Photo Credits: Chip Vincent via Unsplash
Since the dawn of this country, African American and Hispanic communities have been severely at a disadvantage to whites. Cops have long disregarded the basic necessities of these people for simply way too long. Police-related violence has been systematically implemented in this country since its origin. New information on the deaths of young colored people reveals more disturbing facts about the Pennsylvania Police Department and America, specifically the Philadelphia area firearm issue.
In recent years, Black, young America has become the focal point of a variety of both good and bad topics. Those topics stem from music, politics, guns, human rights and more. These items may not all immediately affect one another but can be significantly influential. At the age of 18, a person has the capability to join the military. Before a person becomes a high school graduate, they are legally allowed to buy a licensed firearm to do with what they want. We all know that, but that does not mean the majority of crimes being committed have anything to do with legal guns.
Now picture this, a mother of an almost high school graduate finds out her son dies from another 18-year-old who just acquired a gun. Devastating news like this happens to mothers in nearby residencies in Northeast Philadelphia too regularly. Corliss Jackson, mother of the late Rasheen Naseeb Robinson is just one victim to mention. Robinson, who was gunned down outside of a gas station while stopping in at the convenience store, is one of nine unsolved murders from 2021 and 2022. Ongoing cases that have been swept under the rug are not forgotten about by the families who suffer loss and want action.
Studies have been done on prisoners to reflect if they carried or possessed a firearm with the offense for which they are in prison, the reports are as follows. Within the study, a mere seven percent reported that they had purchased it under a licensed firearm dealer. A large majority obtained it in a way I will say are “under the table.” Another 25 percent reported they obtained it from a family member or friend. Okay, so that accounts for the people incarcerated, but what can be said for individuals roaming the streets? Not that every non-incarcerated person has a gun in the first place, but it is worth noting a lot of people do.
Gun violence in Philly, my own city, has seen an increase in the number of homicides involving firearms. In areas I myself am familiar with, Black college students my age and younger are dying, and in large quantities, 562 reported homicides to be exact. Gas stations have the most problems with black-on-black crime. Reports show a 4 percent increase in carjackings from last year and a 3.25 percent increase in robberies with guns.

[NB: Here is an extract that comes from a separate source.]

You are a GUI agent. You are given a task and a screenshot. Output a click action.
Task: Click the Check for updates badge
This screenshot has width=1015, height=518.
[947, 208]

When asked about gas station crimes Philadelphia Police Department’s Inspector Charles Layton, says “it’s becoming an epidemic, and the gas station industry is aware of it… But they are not doing anything about it.” Gas station owners are not the ones taking the heavy toll of family members dying. The gas station industry does not have an obligation to risk its associates’ lives to protect its customers. Though it is cruel, would it not make more sense for the Police Department to take the lead and step in? I understand their lives would be at risk but guess what, that is the job they signed up for. Being a Black man from Philadelphia on the other hand was not my choice much the same as many others who reside.
Inspector Layton says “This is happening in the far Northeast, it’s happening in Roxborough, it’s happening in North Philadelphia, it’s happening in Center City.” Many areas in the cities mentioned are within poverty areas, containing high numbers of black and Hispanic middle and high school students. There were a record 562 homicide victims last year in Philadelphia alone. Statistics show 2022 may be following the same pace set as the year prior.
The Centers for Disease Control and Prevention released a publication pertaining to the increase in firearm deaths and the widening disparity of victims. Most notably, firearm homicide rates are considerably highest among Black high school-aged teenagers. More and more families have to say hard, early goodbyes to their children who have not even started their lives yet. Both male and female rates have increased, but the males’ increase has been steady and significant. It is simply a fact that people in poverty-stricken areas are more susceptible to violence.
The city of Philadelphia is not new to any of this news. Following information tracked from crimes committed at gas stations over the past five years, there is documentation of the stark increase in crime out there. Nonetheless, Black and Hispanic mothers across the city have been begging to be heard and combat the issue but no new gun laws are stopping any violence from happening. No systematic changes have been made to ease their suffering. Innumerable Black and brown families are going to be forced to say early goodbyes to their sons, brothers and nephews. The loveable rapper group Migos can understand the pain of losing a family member.
Gun violence is a chain reaction. People fear their vitality is at stake due to guns. People buy guns for defense, by any means possible. Inevitably, more guns are used. More people are murdered. Like Marshall McLuhan stated years ago “The medium is the message.” What is important is not that guns are able to shoot and kill people. No duh. What is important are guns and what they mean for communities heavily populated with them.